→ **Problem details**
Give again, exactly, every line of the entries below from the one that has "Categories (144, 79)" to the last.

→ **Recorded data**
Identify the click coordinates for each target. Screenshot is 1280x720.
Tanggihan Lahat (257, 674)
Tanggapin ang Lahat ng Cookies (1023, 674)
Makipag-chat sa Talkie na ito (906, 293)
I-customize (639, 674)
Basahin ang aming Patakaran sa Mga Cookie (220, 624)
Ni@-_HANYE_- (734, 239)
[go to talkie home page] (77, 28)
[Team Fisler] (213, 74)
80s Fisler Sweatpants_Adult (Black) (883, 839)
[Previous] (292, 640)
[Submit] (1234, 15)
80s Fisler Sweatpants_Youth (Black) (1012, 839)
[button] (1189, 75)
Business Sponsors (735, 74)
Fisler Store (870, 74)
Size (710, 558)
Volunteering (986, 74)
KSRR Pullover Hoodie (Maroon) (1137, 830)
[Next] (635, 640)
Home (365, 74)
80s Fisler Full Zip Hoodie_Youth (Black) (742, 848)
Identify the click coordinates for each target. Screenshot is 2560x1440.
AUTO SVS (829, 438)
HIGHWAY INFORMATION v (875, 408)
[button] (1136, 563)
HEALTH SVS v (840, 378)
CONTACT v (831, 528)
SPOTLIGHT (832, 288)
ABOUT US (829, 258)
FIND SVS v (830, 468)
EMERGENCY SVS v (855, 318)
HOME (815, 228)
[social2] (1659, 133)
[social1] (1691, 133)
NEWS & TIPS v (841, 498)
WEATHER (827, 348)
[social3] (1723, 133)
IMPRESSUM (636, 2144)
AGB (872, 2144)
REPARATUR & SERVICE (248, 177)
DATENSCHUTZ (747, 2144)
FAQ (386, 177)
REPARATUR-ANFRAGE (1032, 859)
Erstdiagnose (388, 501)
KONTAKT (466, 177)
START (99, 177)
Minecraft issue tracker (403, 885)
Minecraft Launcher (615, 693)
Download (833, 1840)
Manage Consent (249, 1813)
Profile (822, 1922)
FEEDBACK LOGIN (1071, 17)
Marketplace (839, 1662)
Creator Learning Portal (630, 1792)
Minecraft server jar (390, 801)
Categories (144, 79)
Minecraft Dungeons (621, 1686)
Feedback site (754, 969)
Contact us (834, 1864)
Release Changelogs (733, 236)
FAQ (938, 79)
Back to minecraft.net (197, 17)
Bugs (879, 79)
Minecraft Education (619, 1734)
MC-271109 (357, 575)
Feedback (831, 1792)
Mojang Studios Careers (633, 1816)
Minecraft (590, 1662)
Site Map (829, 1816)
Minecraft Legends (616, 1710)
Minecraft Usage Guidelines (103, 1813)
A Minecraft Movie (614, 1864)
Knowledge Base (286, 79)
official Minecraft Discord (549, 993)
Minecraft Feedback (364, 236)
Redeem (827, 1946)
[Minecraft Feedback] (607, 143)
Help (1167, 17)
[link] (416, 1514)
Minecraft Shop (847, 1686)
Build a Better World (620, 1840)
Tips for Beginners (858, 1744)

→ **The completed task**
Categories (144, 79)
Minecraft Dungeons (621, 1686)
Feedback site (754, 969)
Contact us (834, 1864)
Release Changelogs (733, 236)
FAQ (938, 79)
Back to minecraft.net (197, 17)
Bugs (879, 79)
Minecraft Education (619, 1734)
MC-271109 (357, 575)
Feedback (831, 1792)
Mojang Studios Careers (633, 1816)
Minecraft (590, 1662)
Site Map (829, 1816)
Minecraft Legends (616, 1710)
Minecraft Usage Guidelines (103, 1813)
A Minecraft Movie (614, 1864)
Knowledge Base (286, 79)
official Minecraft Discord (549, 993)
Minecraft Feedback (364, 236)
Redeem (827, 1946)
[Minecraft Feedback] (607, 143)
Help (1167, 17)
[link] (416, 1514)
Minecraft Shop (847, 1686)
Build a Better World (620, 1840)
Tips for Beginners (858, 1744)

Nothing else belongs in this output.